• _Quelle_
....................
AMD war mir immer wahnsinnig Sympathisch, die Situation von AMD finde ich einfach nur Schade.


----------



## TheMF6265 (23. November 2011)

wenn selbst AMD schon von Globalfoundries abspringt muss da aber gewaltig was schieflaufen -.-
dabei haben die doch einige der modernsten und besten Fabs der Welt, gabs in Dresden denn früher solche Yield Probs unter AMD Führung?


----------



## Abufaso (23. November 2011)

Warum passiert sowas auch immer AMD?


----------



## derP4computer (23. November 2011)

Ist vielleicht auch so gewollt, ........ vielleicht will man einfach weg aus good old germany.

Manche Menschen reden auch ihre eigene Frau schlecht, nur um die Schuld in andere Schuhe zu schieben, das Leben läuft nicht immer nach Plan.


----------



## TheMF6265 (23. November 2011)

aber freiwillig würden sie doch nicht APUs und Bulldozer zurückhalten, nur um zu begründen, dass sie hier wegwollen  
die lassen sich das Geld doch nicht freiwillig durch die Lappen gehen


----------



## derP4computer (23. November 2011)

TheMF6265 schrieb:


> aber freiwillig würden sie doch nicht APUs und Bulldozer zurückhalten, nur um zu begründen, dass sie hier wegwollen
> die lassen sich das Geld doch nicht freiwillig durch die Lappen gehen


 Ich sage nur Karl Marx, das Kapital ist flexibel.


----------



## Nikolaus117 (24. November 2011)

iwie erwischt es immer die falschen ...

Bald müssen wir für AMD Spenden!

schade, die guten alten Athlon X2 64er zeiten, da war noch alles im Lot

und Intel diese mießen schmierer, siehe Media-saturn Holding etc.

trotzdem machen sie genau deswegen die besseren CPUs...


----------



## na DIE Glaskugel ! (24. November 2011)

Nikolaus117 schrieb:


> iwie erwischt es immer die falschen ...
> 
> Bald müssen wir für AMD Spenden!
> 
> ...



Ich glaube eher das diese Holding nur einfach nicht in vielen Punkten das schlechtere Produkt anbieten wollen!

@Eckism Mich stört die Tatsache das AMD kein Interesse mehr zu haben scheint die schnellere Architektur zu haben als Intel! Bezogen auf Pro-Mhz-Leistung nicht Kerne/Threads


----------



## Eckism (24. November 2011)
....................
• _Bereitgestellte Daten_
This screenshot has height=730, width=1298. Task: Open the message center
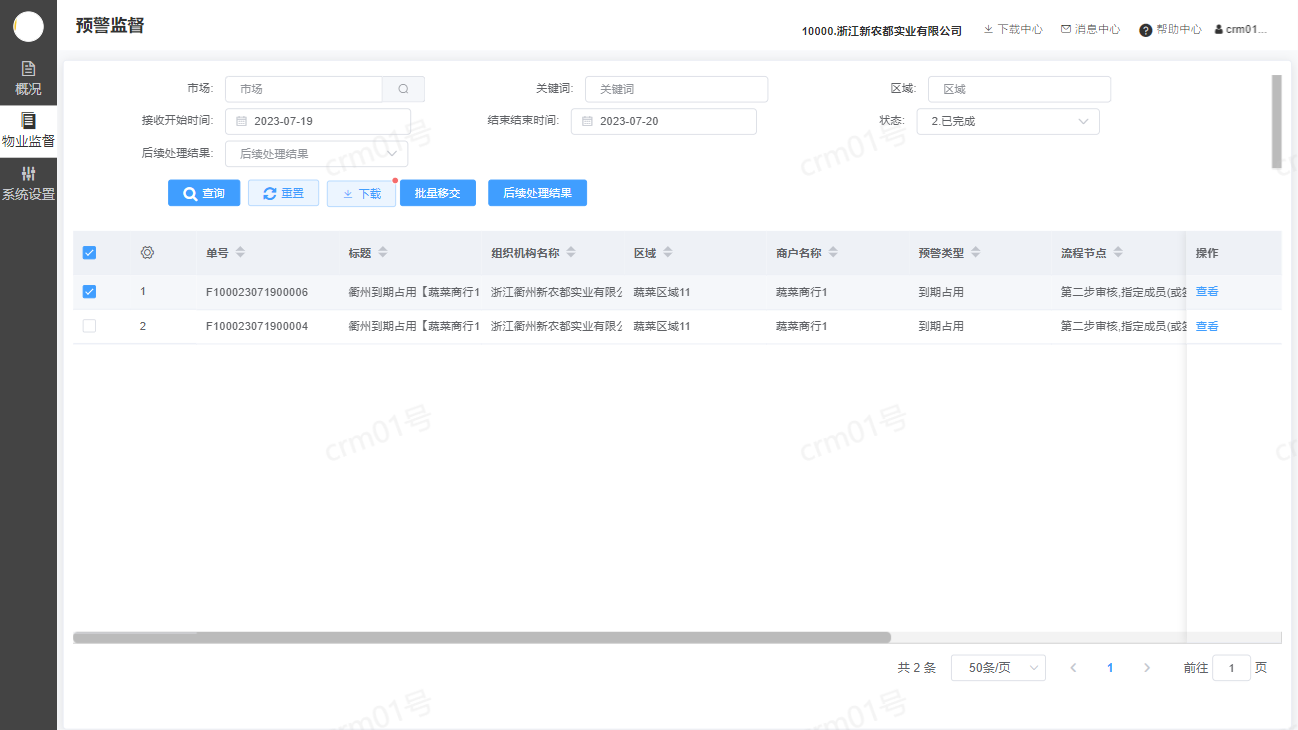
....................
• _Ziele_
• A. Entscheiden Sie für jede Aussage, ob sie mit der Forumsdiskussion übereinstimmt. (i) TheMF6265 meint, AMD halte APUs und Bulldozer freiwillig zurück. (ii) derP4computer beruft sich auf Karl Marx. (iii) Nikolaus117 trauert den Zeiten des Athlon X2 64 nach.
• B. Zitieren Sie aus der Forumsdiskussion die Stelle, die mit „## Abufaso (23.“ beginnt und bis einschließlich „good old germany.“ reicht.

• _Lösungen_
• A.
(i) Nein: „aber freiwillig würden sie doch nicht APUs und Bulldozer zurückhalten“
(ii) Ja: „Ich sage nur Karl Marx, das Kapital ist flexibel.“
(iii) Ja: „schade, die guten alten Athlon X2 64er zeiten, da war noch alles im Lot“

• B.
## Abufaso (23. November 2011)

Warum passiert sowas auch immer AMD?


----------



## derP4computer (23. November 2011)

Ist vielleicht auch so gewollt, ........ vielleicht will man einfach weg aus good old germany.